For more project details see project blog www.deadmother.com
Using film, sound, photography, text, and installation, the project will attempt to give a shape and presence to the nature of the absence and the efforts and effects involved in accommodating the loss.
‘15 years ago, it was widely assumed that the vast majority of brain development takes place in the first few years of life. Back then we didn’t have the ability to look inside the living human brain and track development across the lifespan’

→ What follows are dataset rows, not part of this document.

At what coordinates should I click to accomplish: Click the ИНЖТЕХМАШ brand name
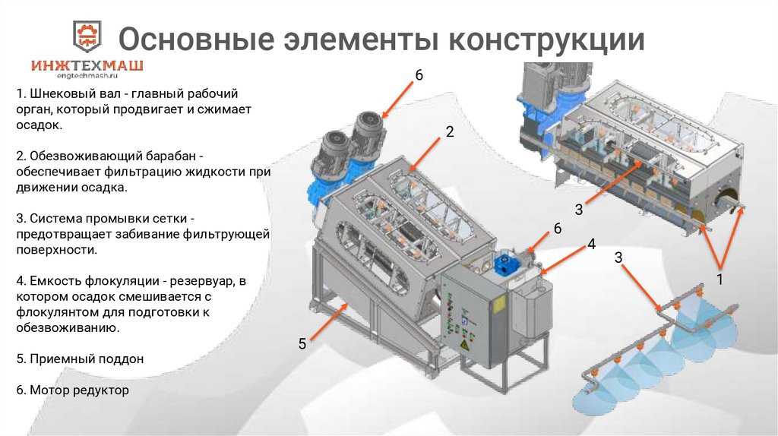pos(87,66)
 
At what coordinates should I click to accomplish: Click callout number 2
pos(450,131)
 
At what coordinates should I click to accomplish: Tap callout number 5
pos(302,343)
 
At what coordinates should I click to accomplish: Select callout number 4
pos(590,245)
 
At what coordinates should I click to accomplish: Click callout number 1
pos(719,280)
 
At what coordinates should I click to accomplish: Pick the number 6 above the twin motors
pos(419,74)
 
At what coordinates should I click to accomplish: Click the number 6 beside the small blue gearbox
pos(557,229)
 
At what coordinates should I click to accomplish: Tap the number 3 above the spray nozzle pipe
pos(618,258)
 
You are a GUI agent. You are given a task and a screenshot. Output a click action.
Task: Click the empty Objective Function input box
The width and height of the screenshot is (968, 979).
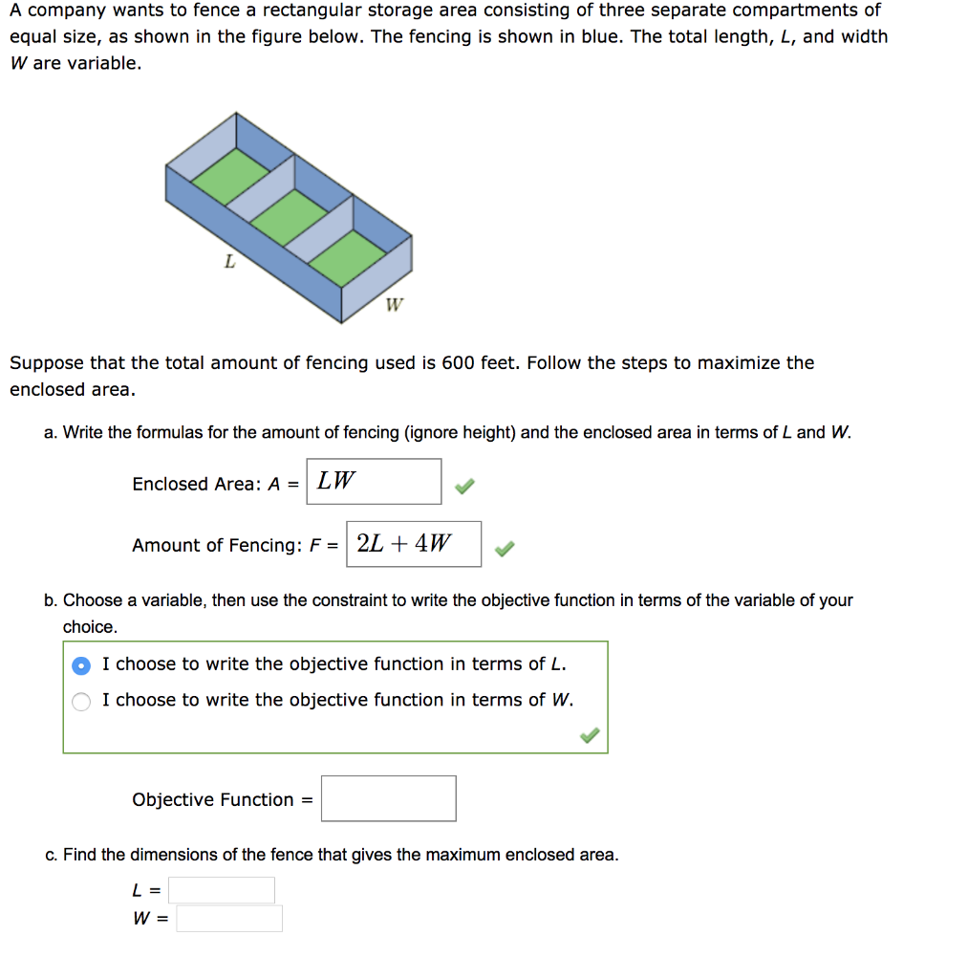388,798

Professor Sarah-Jayne Blakemore, 2012
Now we do. Current research in neurology and psychology are discovering how crucial the period of brain development is between the ages of 11 – 24 years. A young adults brain is particularly ‘plastic’ and susceptible to environmental factors, providing significant potential for learning and adaptation, but also vulnerability with respect to mental health.

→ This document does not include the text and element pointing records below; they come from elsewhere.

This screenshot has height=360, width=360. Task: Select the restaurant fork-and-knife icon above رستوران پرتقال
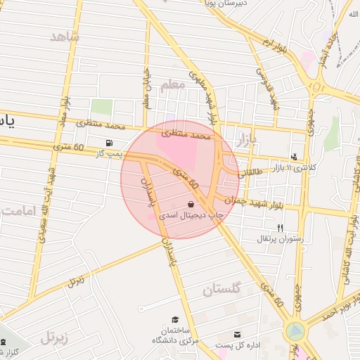(281, 228)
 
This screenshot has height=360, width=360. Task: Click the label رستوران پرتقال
(281, 238)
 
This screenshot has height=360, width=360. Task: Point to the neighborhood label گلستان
(221, 289)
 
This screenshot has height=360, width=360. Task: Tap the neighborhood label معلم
(172, 85)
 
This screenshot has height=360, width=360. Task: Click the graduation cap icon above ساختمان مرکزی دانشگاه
(174, 320)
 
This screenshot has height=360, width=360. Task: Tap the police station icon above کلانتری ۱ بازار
(294, 157)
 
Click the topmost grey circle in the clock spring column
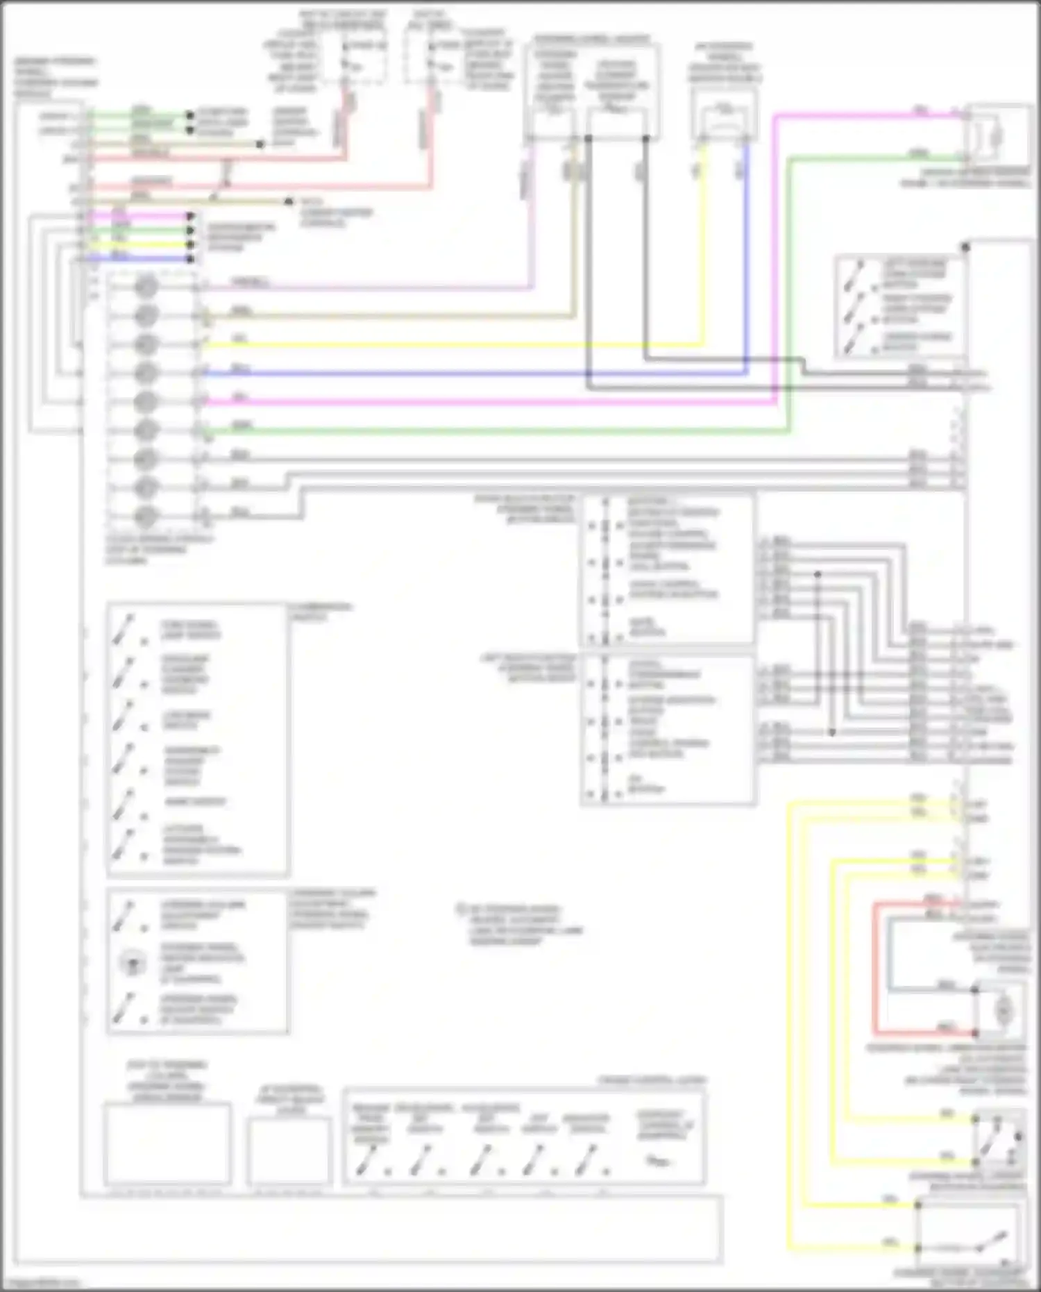click(x=146, y=286)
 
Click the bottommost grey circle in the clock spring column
click(x=146, y=517)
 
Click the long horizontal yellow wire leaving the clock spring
click(x=451, y=345)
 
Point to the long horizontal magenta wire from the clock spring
click(x=486, y=402)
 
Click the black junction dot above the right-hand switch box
click(x=965, y=247)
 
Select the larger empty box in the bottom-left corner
click(x=167, y=1143)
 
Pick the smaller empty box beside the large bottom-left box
click(x=288, y=1150)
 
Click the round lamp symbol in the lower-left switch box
click(x=130, y=963)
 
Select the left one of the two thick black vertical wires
click(x=589, y=264)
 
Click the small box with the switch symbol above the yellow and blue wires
click(x=725, y=118)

Engaging with Neuro-scientist Professor Sarah-Jayne Blakemore, Neuro-psychologist Professor Martin Conway, Psychoanalyst Dr Michael Parsons, ethics advice from Professor Roger Higgs, and discussions with writer and researcher Dr Caterina Albano, Artist Anne Brodie and her sister G.P Dr Catriona Brodie, have looked at the nature of the long-term effects of a mother’s death in adolescence. A series of film and photographic based outcomes have been created based upon interviews with women at different stages in their lives who have a shared experience of their own mothers death when they were aged 14 and 17 respectively.